*THE TASK:* After locating the line that contains "Select the third carousel slide dot" in the material below, copy that line and each one following it, exactly, up to the last line. Pictures stay out.

******

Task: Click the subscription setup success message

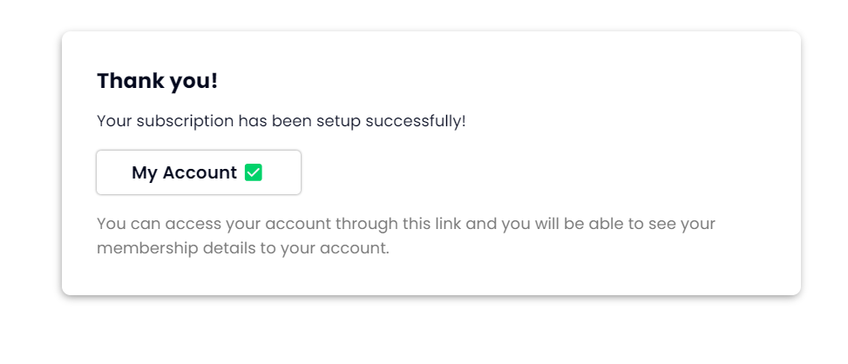Action: tap(281, 121)
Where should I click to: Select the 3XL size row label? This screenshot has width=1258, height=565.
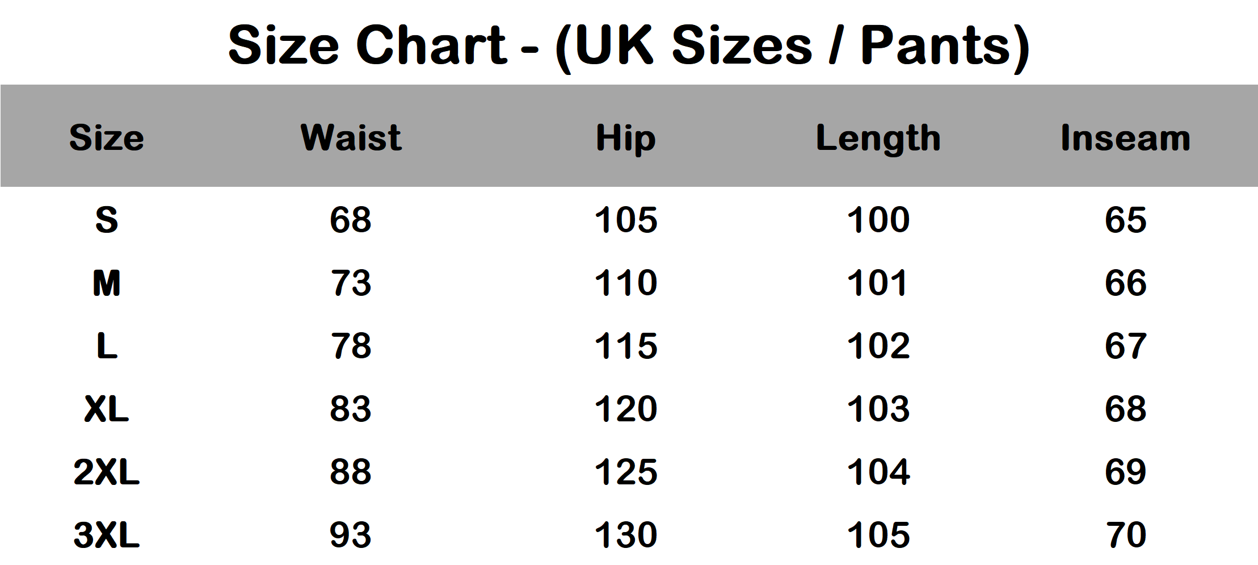[x=107, y=535]
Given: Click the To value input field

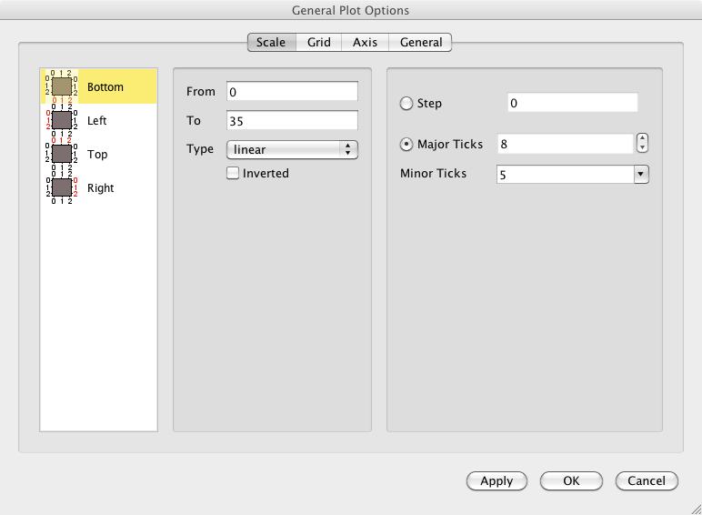Looking at the screenshot, I should click(292, 120).
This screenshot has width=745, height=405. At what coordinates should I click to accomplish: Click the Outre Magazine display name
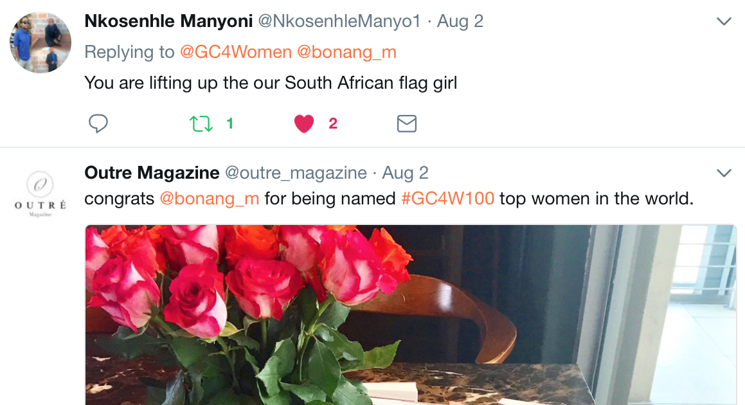click(152, 173)
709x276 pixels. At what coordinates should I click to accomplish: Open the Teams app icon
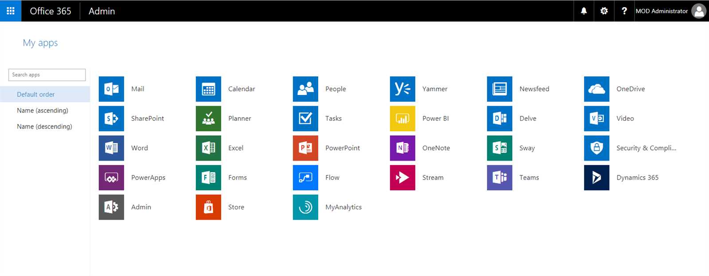pos(499,177)
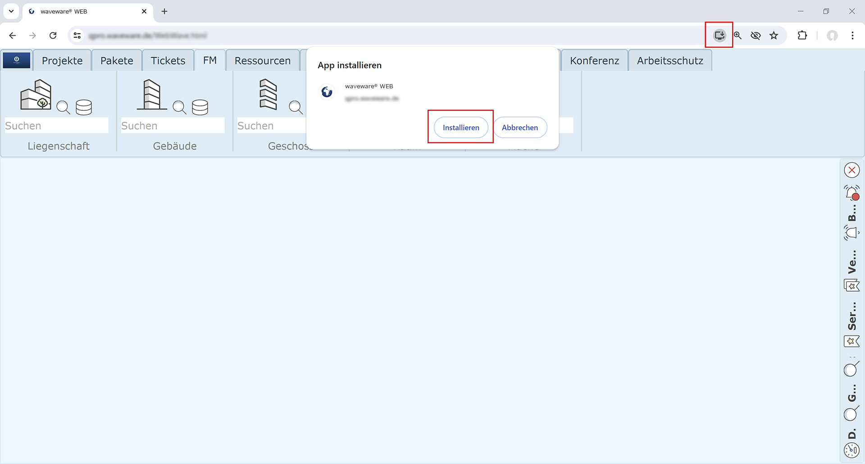Open the browser tab search dropdown arrow

click(11, 11)
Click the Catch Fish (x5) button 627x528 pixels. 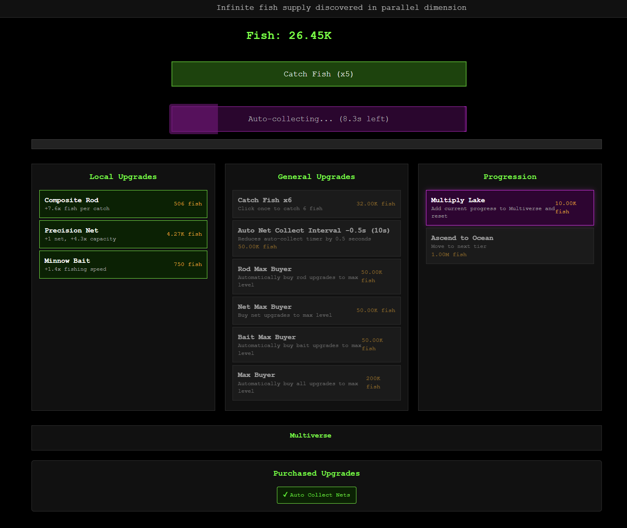tap(319, 74)
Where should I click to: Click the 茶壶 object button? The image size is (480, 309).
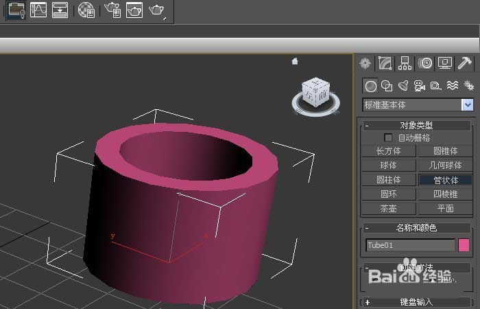click(388, 208)
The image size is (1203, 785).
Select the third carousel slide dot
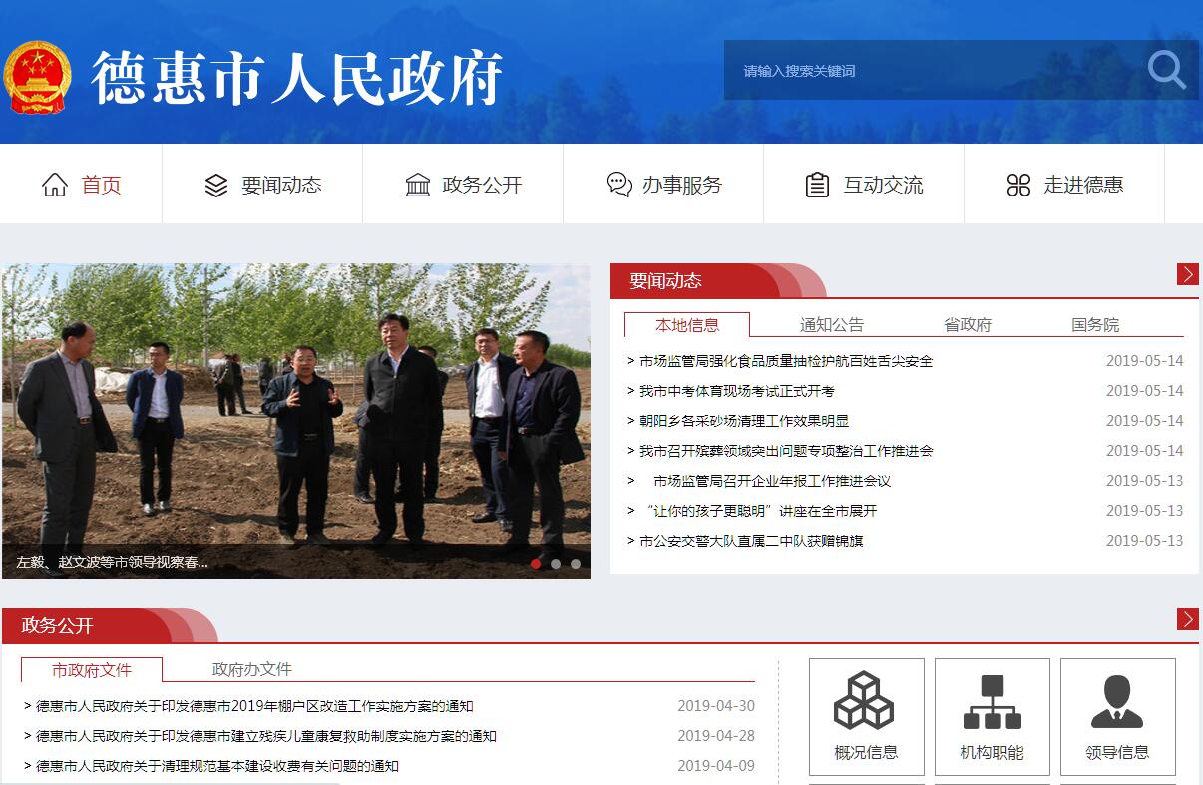576,564
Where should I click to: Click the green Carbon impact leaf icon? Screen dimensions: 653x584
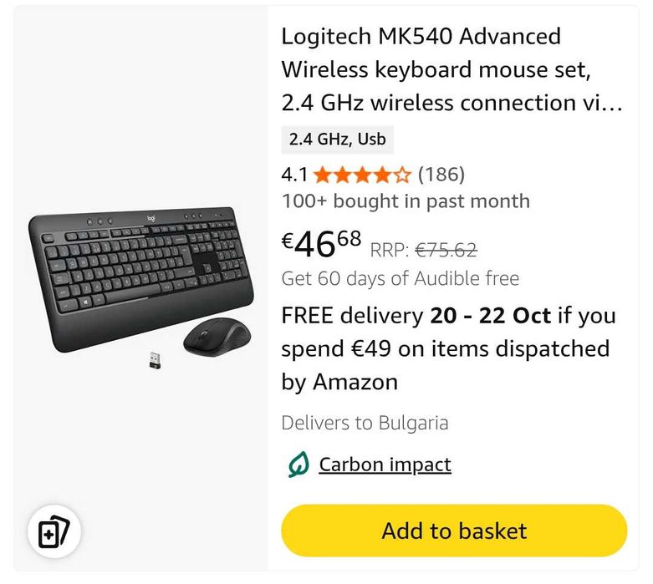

******

*SOLUTION FOR THIS PROBLEM:*
Select the third carousel slide dot
576,564
Where should I click to: Click the green Carbon impact leaf icon? Screen dimensions: 653x584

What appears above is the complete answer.